Hospitals are considering cutting back on non-urgent surgeries or adjusting blood transfusion thresholds to conserve supplies. But clinicians were already concerned that preventative and elective care put off or skipped during the pandemic could have significant impacts on health outcomes. It could also further stress patients and providers, who were already reporting higher levels of burnout and anxiety.
Meanwhile, vacant offices and schools have hamstrung blood donation drives. Blood suppliers are also having issues with staffing.
The Cleveland Clinic said it is facing a blood shortage just as the rest of the country, but it has not had to stop any services. The University of Utah Health said it has had to manage intermittent blood shortages, but it hasn't been acutely impacted by the latest disruption.
"There has been some low periods in the past, but you would have to go back a number of years to see supplies this short for a prolonged period of time," said Dr. Glenn Ramsey, chair of the College of American Pathologists' transfusion, apheresis, and cellular therapy committee who practices at Northwestern Medicine. "It has definitely been a nationwide problem for about two weeks."
Liver transplants are some of the most blood-intensive procedures, Ramsey noted. Providers may be able to limit the number of units for outpatient transfusions for the chronically anemic and chemotherapy patients. But those are tricky scenarios, he said.
Providers can't plan around gunshot wounds, obstetrical hemorrhages or other emergencies.
"A common theme we have been hearing from blood suppliers is that hospitals are seeing increased usage; some are still catching up from care deferred due to COVID," said Ramsey, adding that recent coverage gains through Medicaid expansion or the Affordable Care Act may also be straining supplies.
There has also been a shortage of blue cap test tubes used to test blood coagulation, although supplies are replenishing, experts said. Blue cap tubes have the anticoagulant sodium citrate, which is in short supply, according to the Food and Drug Administration.
As of mid-June, Becton Dickinson and Greiner were manufacturing and shipping blue top tubes, but they continue to be on allocation as they work through back orders, said Scott Grubenhoff, senior director of contract services for Vizient. Becton Dickinson, which is the market leader for blue top test tubes, expects to have their back orders fulfilled by the end of October; Greiner said by the end of July.
The shortage has impacted nearly every facet of a health system, from the emergency room for trauma and acute elective cases to outpatient facilities monitoring patients on blood thinners. Some physicians routinely do hemoglobin tests before non-urgent surgeries.
Adjusting practices to minimize tube waste, limit use to clinically necessary circumstances and maximize laboratory efficiencies could conserve supplies, said Darren Triller, director of strategic initiatives at the Anticoagulation Forum.
"It's important for health system leaders to have a clear communication strategy to ensure everyone in medicine, nursing, laboratory and pharmacy is on the same page," he said.
The shortage of blue top tubes is expected to persistent through 2021, according to the College of American Pathologists. Without those supplies, physicians have to guess a patient's risk of excessive bleeding or developing clots, which can be life-threatening.
The CAP recommended reducing routine coagulation testing for low-risk surgeries when clinically appropriate.

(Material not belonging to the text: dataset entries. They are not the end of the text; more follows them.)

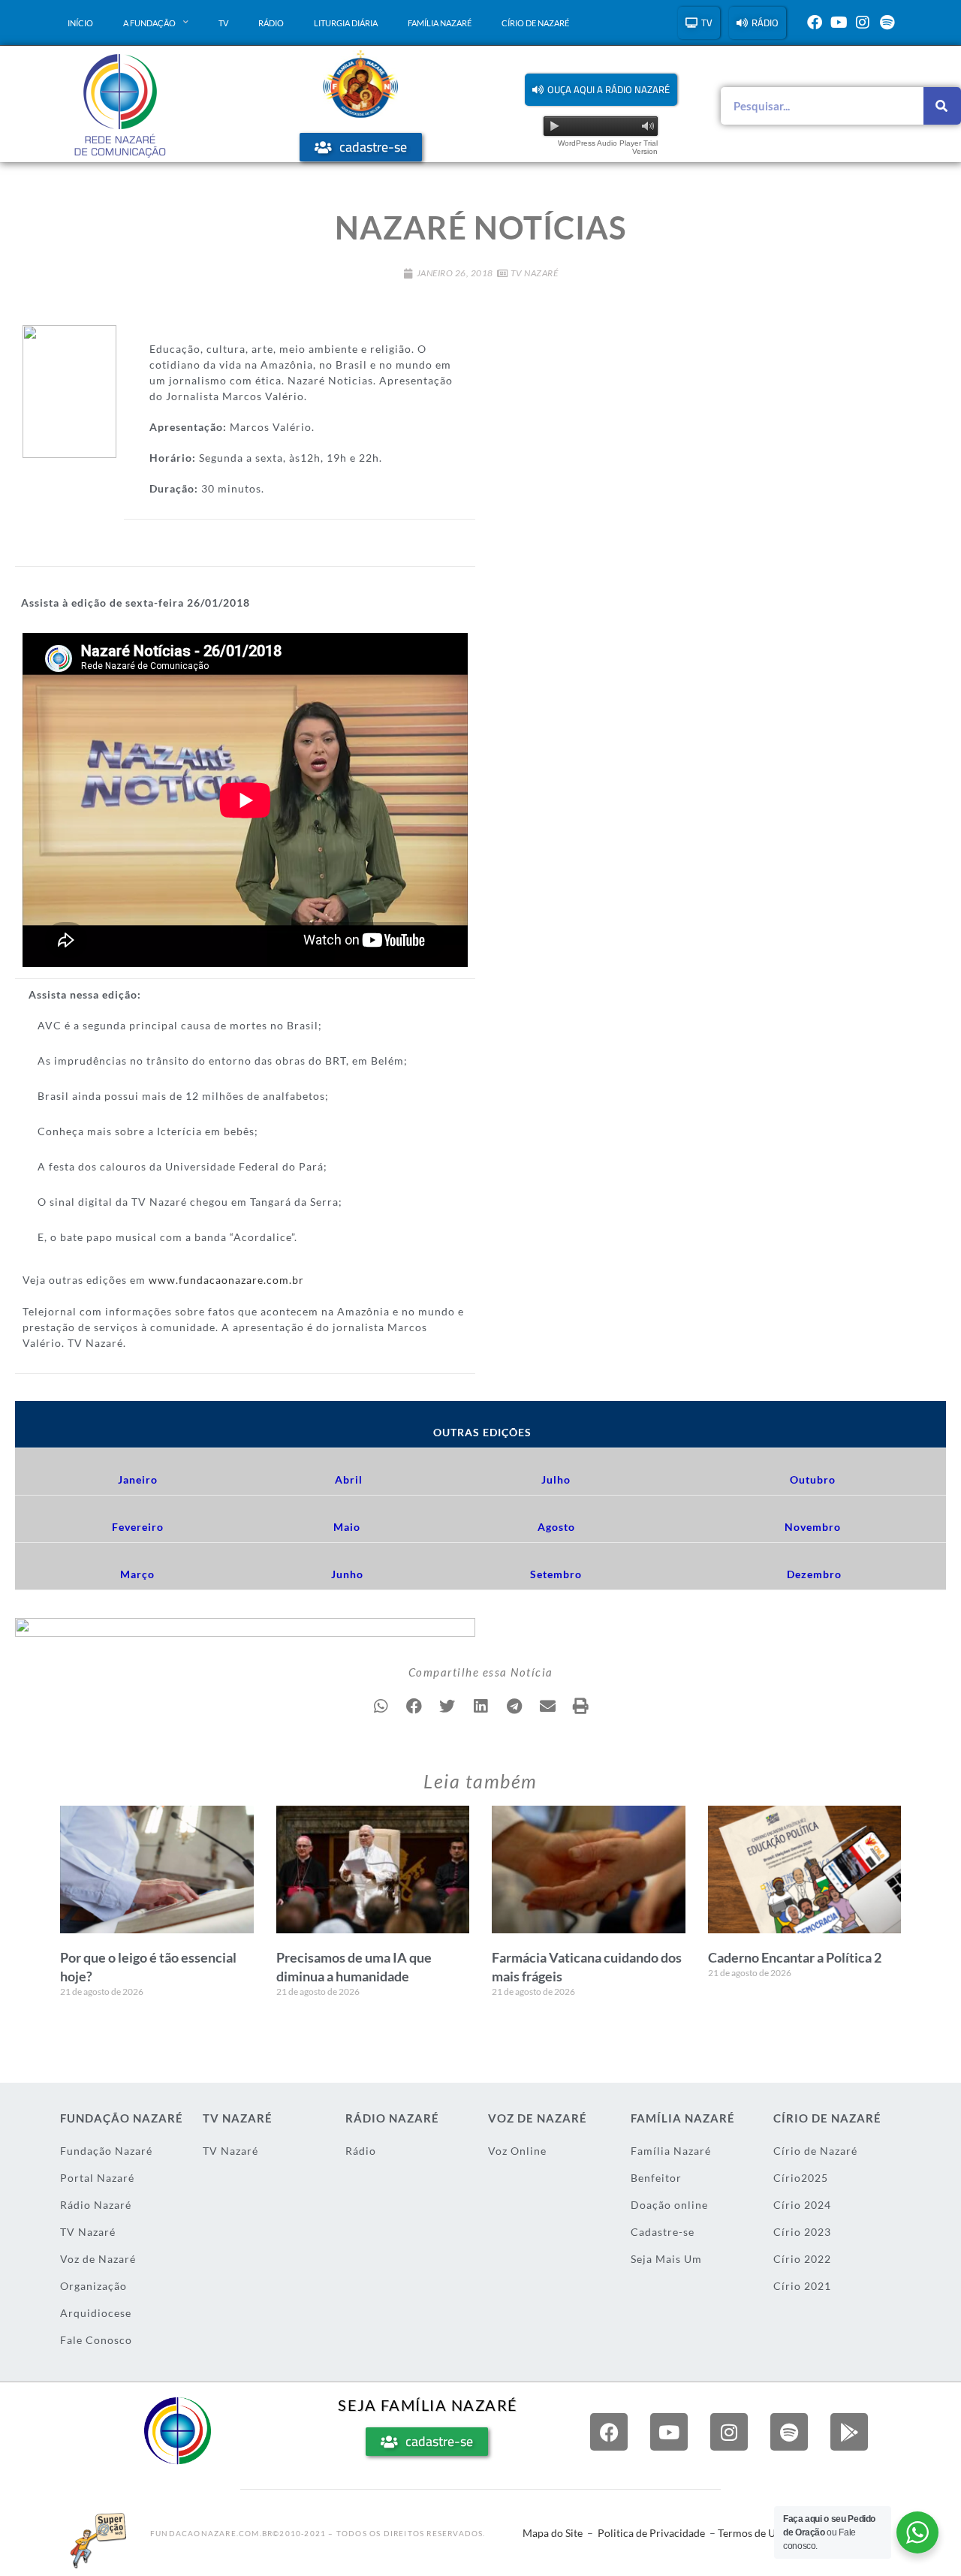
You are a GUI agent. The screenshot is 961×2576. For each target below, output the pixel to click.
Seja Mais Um (666, 2258)
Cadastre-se (662, 2231)
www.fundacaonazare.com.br (226, 1279)
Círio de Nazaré (535, 23)
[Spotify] (886, 22)
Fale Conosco (96, 2339)
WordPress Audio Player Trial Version (608, 147)
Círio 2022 (802, 2258)
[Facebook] (814, 22)
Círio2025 (800, 2177)
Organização (93, 2285)
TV (223, 23)
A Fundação (149, 23)
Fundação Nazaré (106, 2150)
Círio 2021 (802, 2285)
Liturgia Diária (346, 23)
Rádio (271, 23)
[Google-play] (849, 2432)
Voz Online (517, 2150)
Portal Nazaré (97, 2177)
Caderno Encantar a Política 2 (794, 1957)
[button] (601, 90)
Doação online (669, 2204)
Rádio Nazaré (95, 2204)
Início (80, 23)
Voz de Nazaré (98, 2258)
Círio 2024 (802, 2204)
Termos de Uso (752, 2532)
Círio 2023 (802, 2231)
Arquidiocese (95, 2312)
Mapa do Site (553, 2532)
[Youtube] (838, 22)
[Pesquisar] (942, 106)
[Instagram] (862, 22)
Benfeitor (656, 2177)
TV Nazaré (535, 273)
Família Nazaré (439, 23)
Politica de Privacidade (651, 2532)
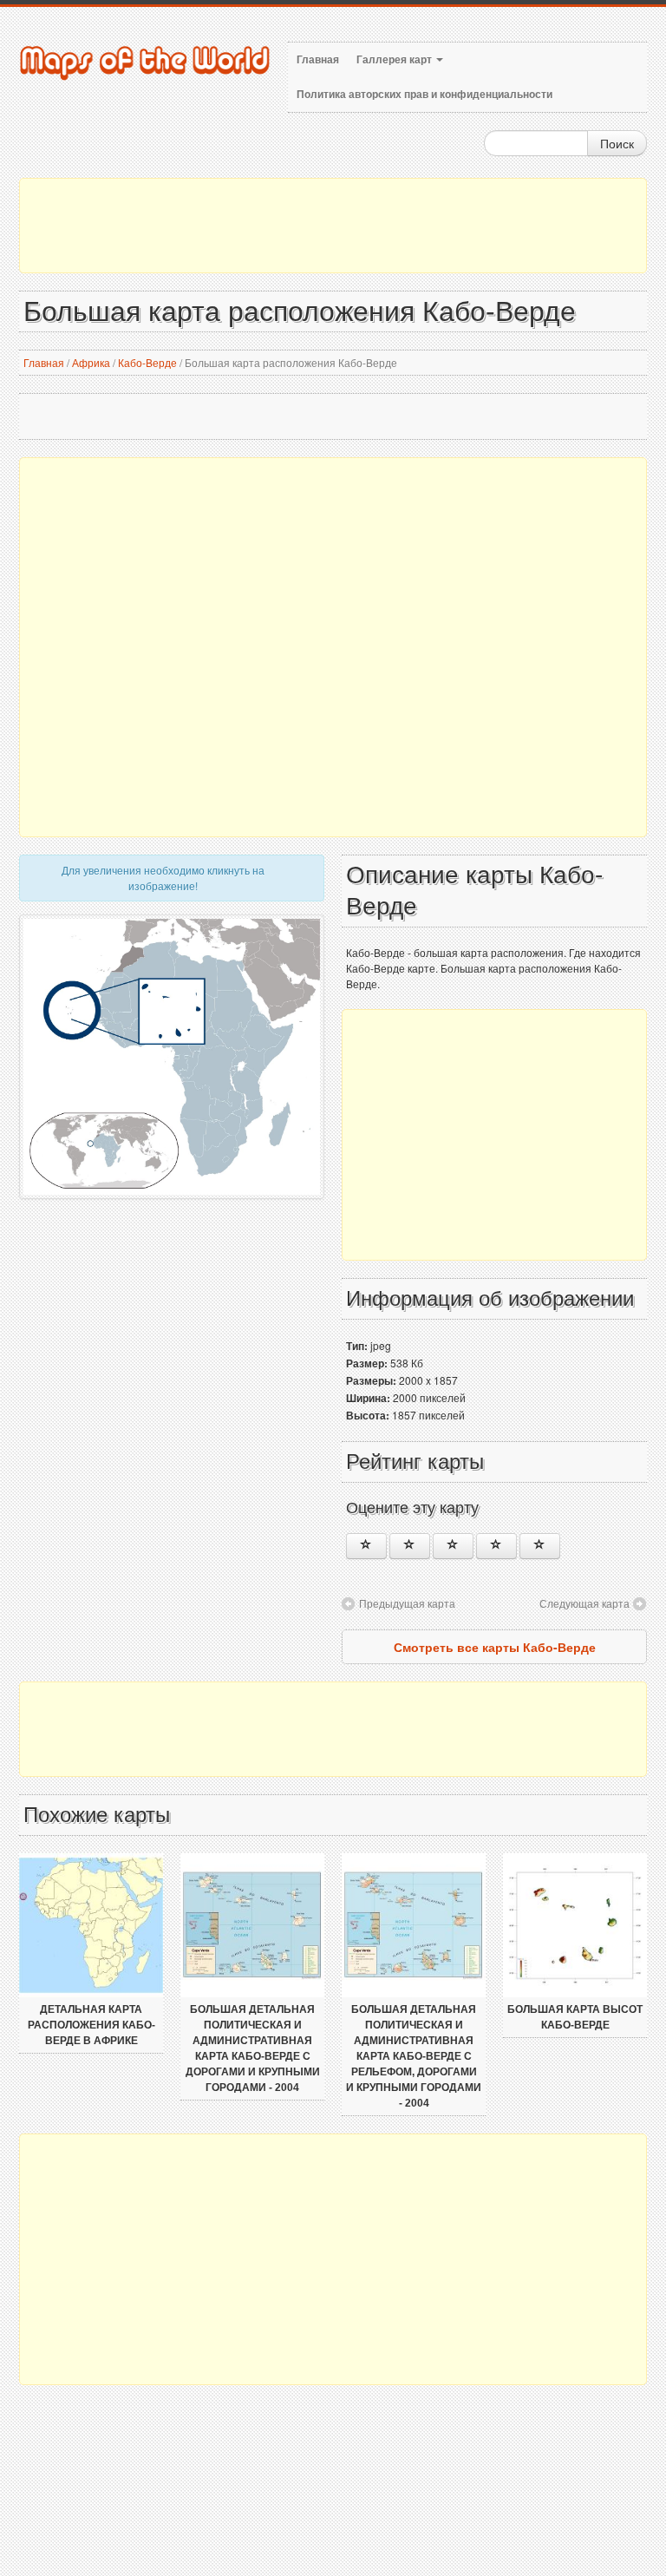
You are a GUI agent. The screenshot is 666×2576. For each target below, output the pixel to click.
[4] (496, 1546)
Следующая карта (584, 1603)
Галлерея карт (395, 60)
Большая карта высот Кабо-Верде (575, 2017)
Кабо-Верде (147, 362)
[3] (453, 1546)
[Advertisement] (333, 225)
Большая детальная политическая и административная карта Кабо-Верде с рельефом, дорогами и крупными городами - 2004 (413, 2056)
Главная (318, 60)
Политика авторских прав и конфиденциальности (424, 94)
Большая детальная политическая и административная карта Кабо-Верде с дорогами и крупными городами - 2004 (253, 2048)
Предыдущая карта (407, 1603)
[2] (409, 1546)
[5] (539, 1546)
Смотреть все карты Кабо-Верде (495, 1646)
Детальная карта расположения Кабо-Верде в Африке (91, 2025)
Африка (91, 362)
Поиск (617, 143)
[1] (366, 1546)
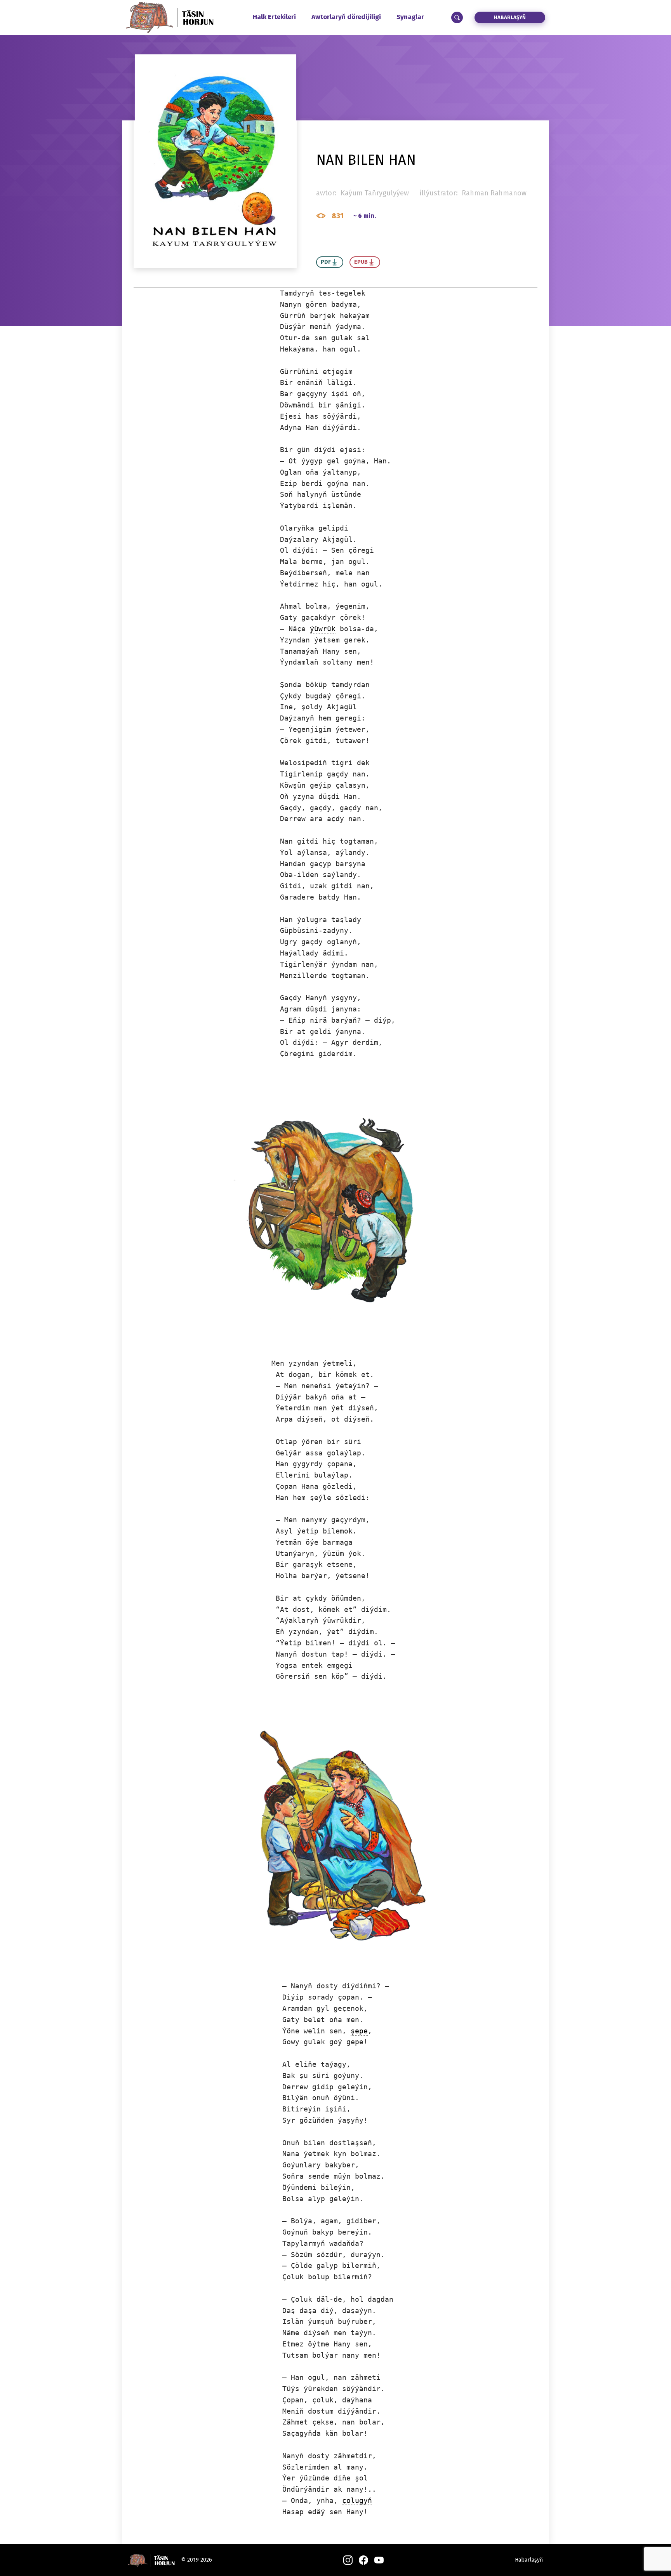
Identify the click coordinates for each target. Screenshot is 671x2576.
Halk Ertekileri (274, 17)
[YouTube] (379, 2560)
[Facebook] (363, 2560)
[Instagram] (348, 2560)
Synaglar (410, 17)
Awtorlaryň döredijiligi (346, 17)
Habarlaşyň (510, 17)
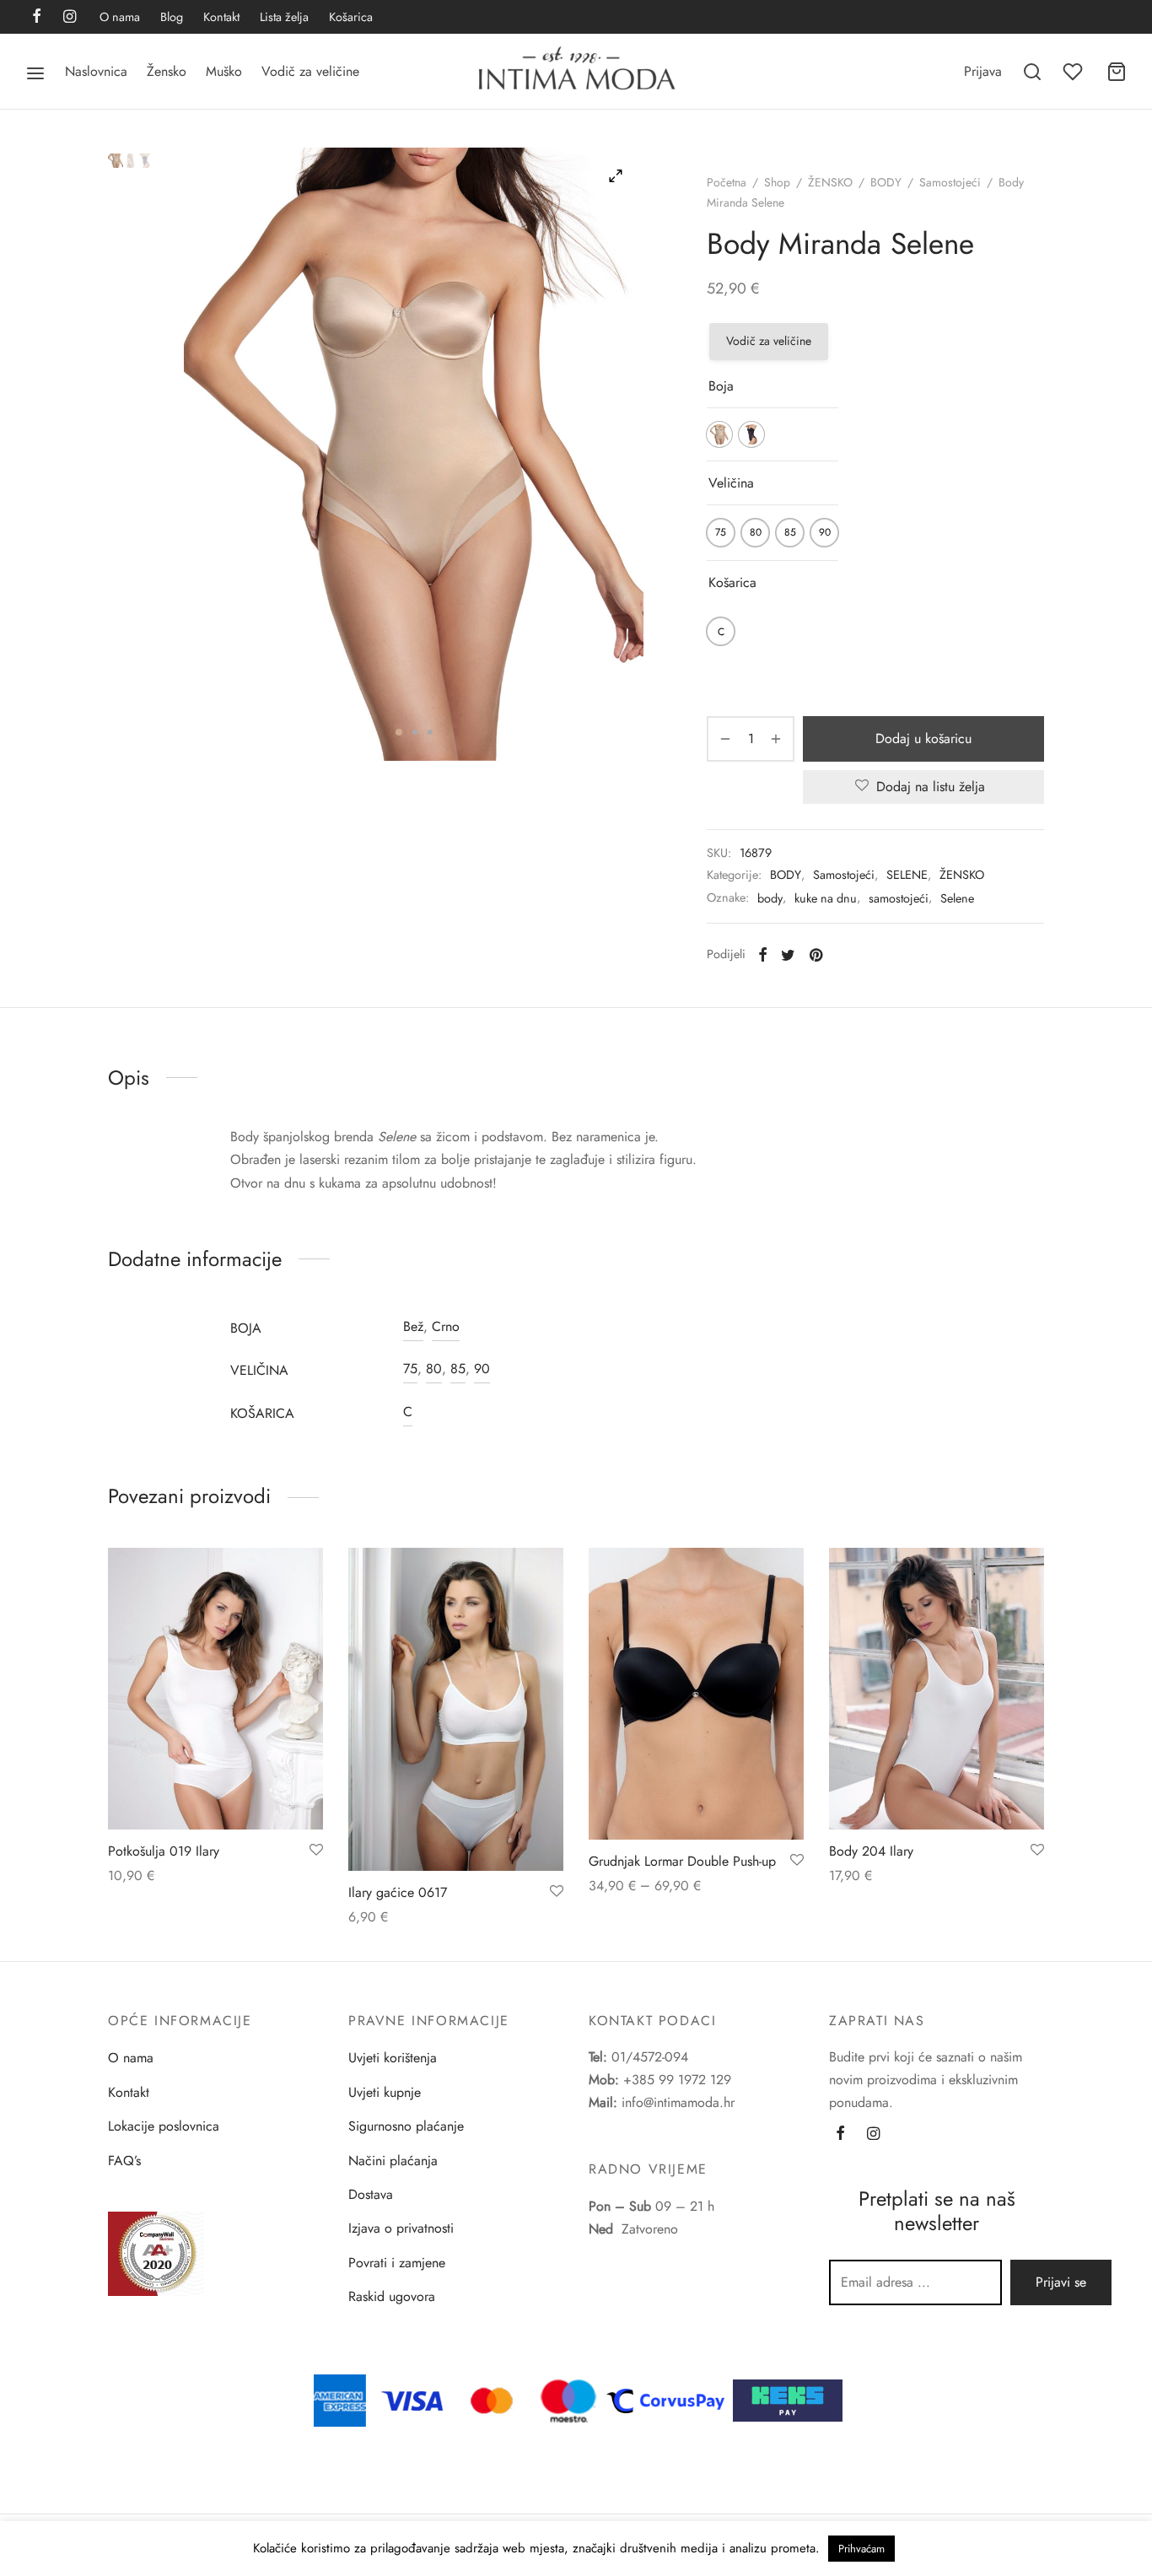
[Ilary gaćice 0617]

Limit standing orders for testing, particularly for stable patients on long-term blood thinners.
Nurses and phlebotomists should avoid using sodium citrate tubes as discard tubes and only draw blue top tubes when testing has been ordered. Clinical labs should source sodium citrate tubes from alternative suppliers, but only if there are written procedures and manufacturers are validated.
Labs should avoid 3.8% tubes as a replacement for 3.2% tubes and only use expired tubes as a last resort, the CAP noted.